The Mycenaean Warrior Vase, found by Heinrich Schliemann on the acropolis of Mycenae, is one of the prominent treasures of the National Archaeological Museum, Athens. The Warrior Vase is probably the best-known piece of Late Helladic pottery, though its dating, to the 13th or 12th century BC, has been the subject of much discussion. It is a krater, a mixing bowl used for the dilution of wine with water, a custom which the ancient Greeks believed to be a sign of civilized behavior.

The broad frieze of armed soldiers on the vase, which is incomplete, suggested the name that Schliemann gave it. The warriors are clad in short chitons, breastplates, helmets and greaves; they are armed with spears and carry shields. The bull's head handles for long encouraged scholars to date the piece later, in the early seventh century BC.

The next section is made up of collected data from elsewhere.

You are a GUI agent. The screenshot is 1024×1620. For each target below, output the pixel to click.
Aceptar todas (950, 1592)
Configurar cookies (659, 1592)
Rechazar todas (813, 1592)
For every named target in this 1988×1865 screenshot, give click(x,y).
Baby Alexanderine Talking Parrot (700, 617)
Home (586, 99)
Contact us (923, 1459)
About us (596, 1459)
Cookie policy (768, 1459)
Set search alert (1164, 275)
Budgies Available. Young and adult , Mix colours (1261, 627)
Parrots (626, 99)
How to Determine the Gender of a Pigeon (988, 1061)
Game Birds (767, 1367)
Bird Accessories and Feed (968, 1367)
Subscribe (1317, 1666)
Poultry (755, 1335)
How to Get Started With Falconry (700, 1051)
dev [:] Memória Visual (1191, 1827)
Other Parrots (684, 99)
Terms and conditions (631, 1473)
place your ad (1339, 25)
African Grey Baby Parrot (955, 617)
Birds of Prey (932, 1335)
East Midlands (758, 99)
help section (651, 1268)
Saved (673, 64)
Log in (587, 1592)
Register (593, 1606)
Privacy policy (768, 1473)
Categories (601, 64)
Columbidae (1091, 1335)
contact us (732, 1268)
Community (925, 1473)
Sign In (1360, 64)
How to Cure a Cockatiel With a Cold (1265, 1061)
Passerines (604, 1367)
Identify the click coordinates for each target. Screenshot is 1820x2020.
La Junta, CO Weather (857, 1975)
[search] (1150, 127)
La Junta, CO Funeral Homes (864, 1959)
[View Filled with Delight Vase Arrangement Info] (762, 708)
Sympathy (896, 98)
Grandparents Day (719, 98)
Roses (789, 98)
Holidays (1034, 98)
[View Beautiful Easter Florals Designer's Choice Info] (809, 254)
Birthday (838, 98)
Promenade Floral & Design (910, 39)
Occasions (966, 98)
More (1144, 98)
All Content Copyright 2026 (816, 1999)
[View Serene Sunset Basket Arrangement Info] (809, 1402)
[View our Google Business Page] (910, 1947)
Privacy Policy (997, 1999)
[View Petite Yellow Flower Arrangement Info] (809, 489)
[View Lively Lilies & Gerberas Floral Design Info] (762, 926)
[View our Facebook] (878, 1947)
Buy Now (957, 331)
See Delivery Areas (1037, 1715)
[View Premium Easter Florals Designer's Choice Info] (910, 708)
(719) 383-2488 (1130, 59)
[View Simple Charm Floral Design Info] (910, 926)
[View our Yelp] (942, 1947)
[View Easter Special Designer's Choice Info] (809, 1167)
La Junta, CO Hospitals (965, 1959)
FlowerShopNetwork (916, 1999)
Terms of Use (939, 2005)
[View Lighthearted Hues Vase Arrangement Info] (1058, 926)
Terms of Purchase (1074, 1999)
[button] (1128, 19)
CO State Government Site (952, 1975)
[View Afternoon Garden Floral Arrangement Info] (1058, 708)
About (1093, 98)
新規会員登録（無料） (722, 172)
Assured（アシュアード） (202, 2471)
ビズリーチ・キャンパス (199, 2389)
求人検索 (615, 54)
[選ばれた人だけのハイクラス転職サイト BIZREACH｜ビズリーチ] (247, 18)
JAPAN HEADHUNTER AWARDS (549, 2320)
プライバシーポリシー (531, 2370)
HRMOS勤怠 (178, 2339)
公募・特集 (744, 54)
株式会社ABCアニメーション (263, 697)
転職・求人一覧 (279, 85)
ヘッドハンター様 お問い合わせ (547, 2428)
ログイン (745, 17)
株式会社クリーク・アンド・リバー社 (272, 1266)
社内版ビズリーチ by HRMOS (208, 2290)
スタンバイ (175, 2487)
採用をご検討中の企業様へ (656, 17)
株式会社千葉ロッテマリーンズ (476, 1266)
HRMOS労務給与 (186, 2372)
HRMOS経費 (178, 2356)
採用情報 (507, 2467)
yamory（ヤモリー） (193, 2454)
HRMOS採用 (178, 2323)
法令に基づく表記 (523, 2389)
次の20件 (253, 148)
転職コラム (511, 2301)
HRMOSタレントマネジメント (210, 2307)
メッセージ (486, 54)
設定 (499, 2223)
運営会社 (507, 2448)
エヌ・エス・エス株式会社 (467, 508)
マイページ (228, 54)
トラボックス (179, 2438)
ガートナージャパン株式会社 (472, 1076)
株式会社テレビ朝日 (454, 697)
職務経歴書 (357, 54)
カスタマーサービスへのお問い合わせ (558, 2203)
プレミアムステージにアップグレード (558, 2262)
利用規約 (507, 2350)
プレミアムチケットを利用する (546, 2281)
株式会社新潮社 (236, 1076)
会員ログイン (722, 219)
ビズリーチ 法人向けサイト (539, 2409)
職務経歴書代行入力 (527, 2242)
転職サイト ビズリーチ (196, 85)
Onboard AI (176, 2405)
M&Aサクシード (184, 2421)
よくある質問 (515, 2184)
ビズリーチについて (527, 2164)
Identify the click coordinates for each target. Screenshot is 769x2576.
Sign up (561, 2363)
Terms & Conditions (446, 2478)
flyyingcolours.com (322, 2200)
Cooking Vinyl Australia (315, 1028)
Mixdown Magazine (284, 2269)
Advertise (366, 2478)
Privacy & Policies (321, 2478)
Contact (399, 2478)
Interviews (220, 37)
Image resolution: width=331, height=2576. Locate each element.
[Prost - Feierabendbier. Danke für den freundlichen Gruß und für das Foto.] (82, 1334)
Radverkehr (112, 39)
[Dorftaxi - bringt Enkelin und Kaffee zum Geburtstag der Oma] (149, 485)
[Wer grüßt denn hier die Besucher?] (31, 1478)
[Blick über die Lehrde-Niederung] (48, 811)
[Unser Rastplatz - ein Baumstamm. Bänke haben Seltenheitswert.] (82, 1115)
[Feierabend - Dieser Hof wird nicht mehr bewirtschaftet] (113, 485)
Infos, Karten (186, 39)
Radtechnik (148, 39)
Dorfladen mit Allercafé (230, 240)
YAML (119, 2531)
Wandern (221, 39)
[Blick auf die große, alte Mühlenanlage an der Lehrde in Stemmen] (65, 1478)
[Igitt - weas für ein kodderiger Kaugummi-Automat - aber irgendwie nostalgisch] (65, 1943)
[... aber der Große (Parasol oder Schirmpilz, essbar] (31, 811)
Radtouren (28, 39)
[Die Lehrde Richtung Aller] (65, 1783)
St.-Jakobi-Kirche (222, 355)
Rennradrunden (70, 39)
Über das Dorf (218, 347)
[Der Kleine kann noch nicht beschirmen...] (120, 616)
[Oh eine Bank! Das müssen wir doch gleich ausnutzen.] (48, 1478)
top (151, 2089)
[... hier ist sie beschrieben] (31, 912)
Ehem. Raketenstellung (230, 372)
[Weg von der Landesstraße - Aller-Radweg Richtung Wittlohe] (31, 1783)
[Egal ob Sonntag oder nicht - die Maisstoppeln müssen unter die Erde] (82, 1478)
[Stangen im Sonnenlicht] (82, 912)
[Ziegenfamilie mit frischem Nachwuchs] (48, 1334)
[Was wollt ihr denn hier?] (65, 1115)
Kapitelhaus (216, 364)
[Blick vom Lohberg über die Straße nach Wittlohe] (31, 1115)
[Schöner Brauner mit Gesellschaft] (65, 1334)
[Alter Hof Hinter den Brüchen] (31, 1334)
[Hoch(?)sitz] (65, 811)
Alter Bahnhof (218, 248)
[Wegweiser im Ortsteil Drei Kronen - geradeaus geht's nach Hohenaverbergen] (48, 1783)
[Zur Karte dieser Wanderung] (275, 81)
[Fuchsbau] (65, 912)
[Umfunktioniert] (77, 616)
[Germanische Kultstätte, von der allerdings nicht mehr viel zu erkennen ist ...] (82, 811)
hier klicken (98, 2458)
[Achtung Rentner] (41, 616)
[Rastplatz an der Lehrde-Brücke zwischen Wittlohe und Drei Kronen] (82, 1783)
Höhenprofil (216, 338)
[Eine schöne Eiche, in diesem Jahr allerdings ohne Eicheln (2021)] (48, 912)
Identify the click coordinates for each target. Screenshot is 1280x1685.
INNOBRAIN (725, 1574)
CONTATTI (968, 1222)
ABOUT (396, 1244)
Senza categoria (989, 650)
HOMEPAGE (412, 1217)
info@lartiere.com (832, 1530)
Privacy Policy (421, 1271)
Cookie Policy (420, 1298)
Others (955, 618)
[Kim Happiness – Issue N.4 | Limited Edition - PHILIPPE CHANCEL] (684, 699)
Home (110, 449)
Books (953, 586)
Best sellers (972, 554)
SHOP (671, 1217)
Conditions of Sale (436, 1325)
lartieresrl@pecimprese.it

Many scholars observe that the style of the figures and the bull head handles of this thirteenth century BC vase are very similar to eighth century BC pottery. Similar spearmen are also depicted in eighth century BC pottery, which introduces a curious 500-year gap in styles. This vase also leads to clues about post-palatial Mycenaean warriors. The knapsacks the warriors carry suggest that they may have to travel long distances to battle. Figures on one side of the vase wear helmets with horns. The other side depicts warriors in "hedgehog" style helmets. The latter is equipped with spears that are shorter than general spears depicted of the time. The warriors on both sides have shields, tunics, and leg protection. The warriors on either side appear to be uniform suggesting the army as a whole and not representing individual warriors.